Immigration is a top concern for voters in the midst of the coronavirus pandemic and will be on the minds of voters who will turn out for next month’s Georgia Senate runoffs, according to polls.
While immigration policy has taken a back seat to coronavirus-related topics, including healthcare and the economy, voters nationwide remain greatly interested in immigration even if news of raids, visa bans, border security, and more are no longer front-page news items.
In mid-2019, immigration tied healthcare for the most important issue to voters, according to a Reuters/Ipsos poll. The emergence of the coronavirus pandemic last winter prompted voters to shift their attention early on in 2020, but the Pew Research Center found that people were still greatly interested in immigration and planned to vote in November with those policies in mind. The majority of U.S. adults deemed immigration a “very important” issue in the 2020 election — topping economic inequality, climate change, and abortion.
An October poll of voters nationwide found immigration landed in the top 10 list for issues that people consider extremely or very important, according to Gallup. Sixty-five percent of respondents cited it as a major concern.
Registered voters in Arizona selected “border security to control immigration” as their second-biggest issue out of 20 presented in a survey by Arizona State University and Univision. The same month, registered voters in Florida surveyed by the same pollsters identified border security to control immigration as the second-most important issue.
Adults in Texas rated immigration as the second-most important issue facing the country after healthcare, according to a January survey by nonpartisan public policy firm Texas Lyceum. Texans said it was the state’s greatest concern.

(TASK TO COMPLETE): Summarize the passage on immigration as a voter concern in two sentences.

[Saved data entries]
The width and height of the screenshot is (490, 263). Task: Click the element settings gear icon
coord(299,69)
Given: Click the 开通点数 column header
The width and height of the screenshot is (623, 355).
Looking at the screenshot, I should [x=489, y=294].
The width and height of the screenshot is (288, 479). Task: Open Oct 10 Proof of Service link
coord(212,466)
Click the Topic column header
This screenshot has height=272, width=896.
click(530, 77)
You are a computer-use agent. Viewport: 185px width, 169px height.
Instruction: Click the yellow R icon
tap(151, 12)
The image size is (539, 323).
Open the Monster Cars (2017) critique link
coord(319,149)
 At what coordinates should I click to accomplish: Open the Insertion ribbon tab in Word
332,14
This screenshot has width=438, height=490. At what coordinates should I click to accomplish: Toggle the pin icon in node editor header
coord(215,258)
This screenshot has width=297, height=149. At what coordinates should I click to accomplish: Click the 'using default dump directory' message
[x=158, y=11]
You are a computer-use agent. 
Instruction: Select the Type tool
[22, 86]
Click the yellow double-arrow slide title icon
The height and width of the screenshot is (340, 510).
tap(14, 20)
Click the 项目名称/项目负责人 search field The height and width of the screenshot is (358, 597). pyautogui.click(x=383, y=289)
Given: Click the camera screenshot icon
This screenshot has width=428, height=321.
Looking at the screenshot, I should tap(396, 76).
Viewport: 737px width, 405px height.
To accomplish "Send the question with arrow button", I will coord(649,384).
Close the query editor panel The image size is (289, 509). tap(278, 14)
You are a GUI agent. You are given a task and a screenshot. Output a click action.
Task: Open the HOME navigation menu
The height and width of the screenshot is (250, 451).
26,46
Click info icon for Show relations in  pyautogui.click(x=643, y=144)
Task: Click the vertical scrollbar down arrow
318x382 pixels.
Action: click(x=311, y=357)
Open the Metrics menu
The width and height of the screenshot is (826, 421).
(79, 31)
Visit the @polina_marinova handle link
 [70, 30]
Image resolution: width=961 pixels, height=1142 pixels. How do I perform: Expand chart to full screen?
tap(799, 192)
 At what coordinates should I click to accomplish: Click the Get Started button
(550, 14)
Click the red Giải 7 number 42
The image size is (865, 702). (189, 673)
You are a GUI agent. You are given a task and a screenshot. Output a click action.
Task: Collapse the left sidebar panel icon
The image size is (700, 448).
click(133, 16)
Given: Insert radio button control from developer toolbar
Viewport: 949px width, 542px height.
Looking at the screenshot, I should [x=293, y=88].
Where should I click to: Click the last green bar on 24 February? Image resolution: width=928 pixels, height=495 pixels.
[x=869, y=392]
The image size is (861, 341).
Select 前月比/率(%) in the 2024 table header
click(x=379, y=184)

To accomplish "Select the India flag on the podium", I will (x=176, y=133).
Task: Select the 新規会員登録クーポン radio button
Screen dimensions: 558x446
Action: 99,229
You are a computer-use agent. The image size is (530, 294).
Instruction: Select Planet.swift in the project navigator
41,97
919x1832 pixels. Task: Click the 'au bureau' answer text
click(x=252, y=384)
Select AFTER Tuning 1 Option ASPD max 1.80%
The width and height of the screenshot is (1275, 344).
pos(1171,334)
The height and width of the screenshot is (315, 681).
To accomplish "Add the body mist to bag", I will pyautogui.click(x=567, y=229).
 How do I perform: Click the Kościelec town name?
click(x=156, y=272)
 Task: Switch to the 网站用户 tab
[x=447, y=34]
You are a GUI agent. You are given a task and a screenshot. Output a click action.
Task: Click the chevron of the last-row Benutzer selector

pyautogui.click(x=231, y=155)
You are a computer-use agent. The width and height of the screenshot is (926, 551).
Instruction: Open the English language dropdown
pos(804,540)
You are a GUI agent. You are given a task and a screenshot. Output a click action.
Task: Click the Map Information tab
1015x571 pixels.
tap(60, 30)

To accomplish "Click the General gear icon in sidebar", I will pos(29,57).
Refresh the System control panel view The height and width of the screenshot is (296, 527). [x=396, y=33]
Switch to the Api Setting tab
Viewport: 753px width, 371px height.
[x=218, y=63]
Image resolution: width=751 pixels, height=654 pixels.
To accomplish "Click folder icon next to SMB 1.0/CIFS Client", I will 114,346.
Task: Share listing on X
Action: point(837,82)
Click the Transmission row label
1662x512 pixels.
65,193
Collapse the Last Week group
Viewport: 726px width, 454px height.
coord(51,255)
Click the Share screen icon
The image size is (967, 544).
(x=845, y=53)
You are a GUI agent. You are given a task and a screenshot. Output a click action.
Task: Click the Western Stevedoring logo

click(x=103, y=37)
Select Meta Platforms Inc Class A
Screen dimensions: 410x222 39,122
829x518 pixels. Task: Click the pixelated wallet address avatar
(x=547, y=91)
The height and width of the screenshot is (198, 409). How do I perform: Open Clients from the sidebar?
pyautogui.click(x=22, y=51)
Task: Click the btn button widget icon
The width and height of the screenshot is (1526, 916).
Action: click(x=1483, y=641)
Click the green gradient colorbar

(REPLY TO THE EXERCISE): Polls show that immigration remains a top concern for voters during the coronavirus pandemic, even though coronavirus-related topics such as healthcare and the economy have taken precedence, and it will be on voters' minds in next month's Georgia Senate runoffs. Surveys by Pew, Gallup, and pollsters in Arizona, Florida, and Texas ranked immigration among the most important issues, and Pew found that the majority of U.S. adults considered it a "very important" issue in the 2020 election.